LEÓN.— Uno de los principales argumentos que esgrimen los defensores del leonés como lengua es el reconocimiento que la Unesco, organización de las Naciones Unidas, le otorga. Así mismo, el leonés está en «serio peligro» de extinción. Así aparece en el 'Libro rojo sobre las lenguas minorizadas' de la Unesco, que recoge un listado del total de lenguas maternas que se encuentran a punto de desaparecer y en la que el leonés se suma a las otras 3.000 lenguas «seriamente amenazadas». Dicha institución ha calificado como habla seriamente dañada («seriously endangered») al leonés y la ha catalogado en la tipología de lengua con rápido declive («very fast decline»).
Otras de las referencias que la UNESCO ofrece del leonés en su listado de lenguas que corren riesgo de desaparecer es, por ejemplo, su variante en Portugal denominada mirandés. En cuanto a la localización geográfica, la organización internacional centra el uso del leonés en la «histórica» provincia de León y señala su proceso de extensión a la esquina noroeste de Portugal.
Donde sí es alarmante la declaración de la Unesco es en la calificación de la lengua como «seriamente en peligro» dado el escaso número de hablantes que utilizan el leonés aunque no aportan datos concretos del total de hablantes en España. Sin embargo, en Portugal cuantifican en 10.000 los habitantes que emplean habitualmente el leonés.
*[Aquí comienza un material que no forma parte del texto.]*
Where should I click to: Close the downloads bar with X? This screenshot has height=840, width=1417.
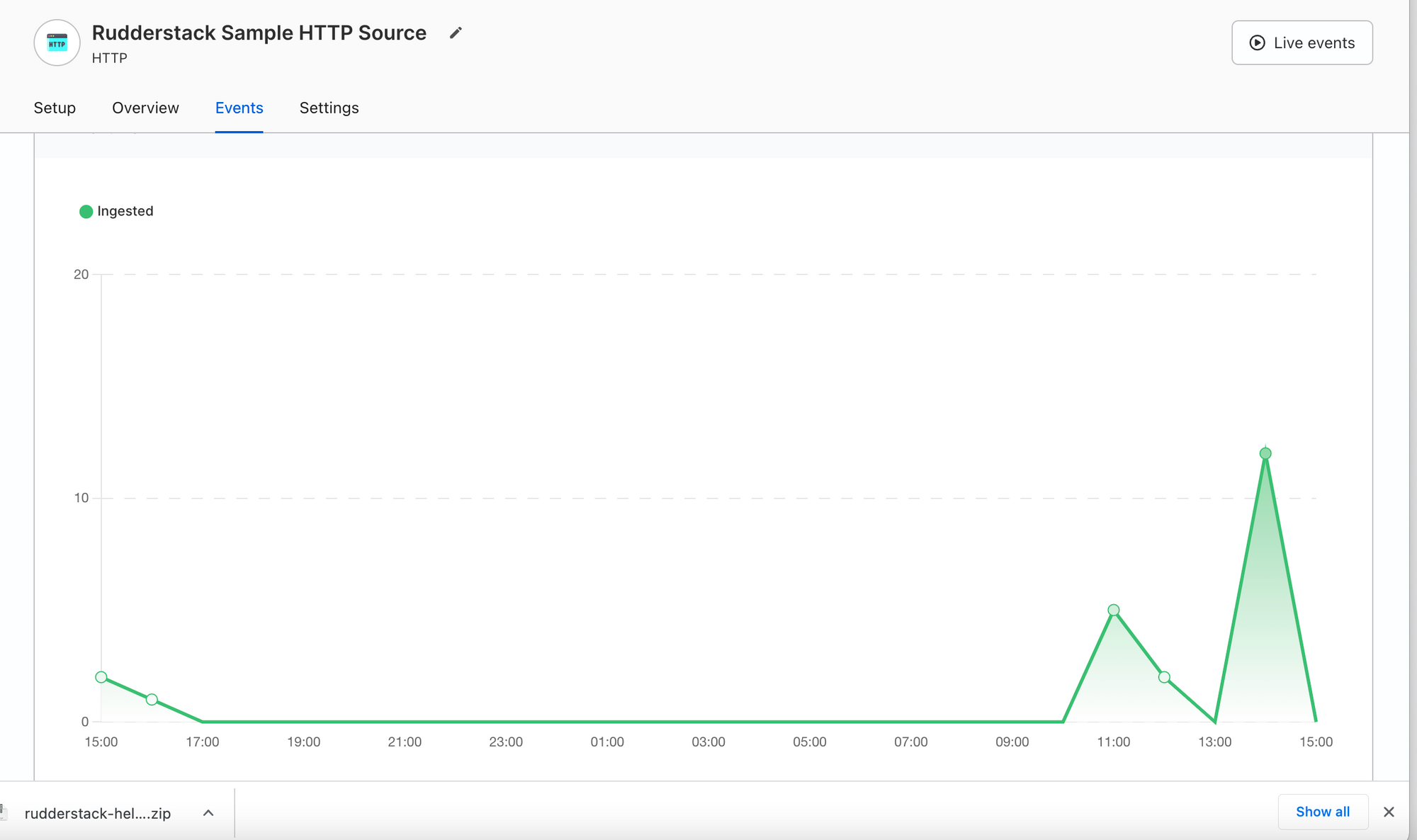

La pretensión de los jóvenes leonesistas se potencia precisamente con este antecedente en el país vecino. En Miranda do Douro, el mirandés, que la organización juvenil de UPL, Conceyu Xoven, define como una variante del leonés, es considerado una lengua cooficial junto con el portugués. Tal convivencia idiomática permite que los rótulos y los indicadores oficiales sean bilingües, que se editen libros en este habla y que sea un estudio contenido en los planes académicos de las escuelas. Un objetivo al que pretenden los defensores del leonés en la provincia aunque su alcance se prevé todavía a muy largo plazo.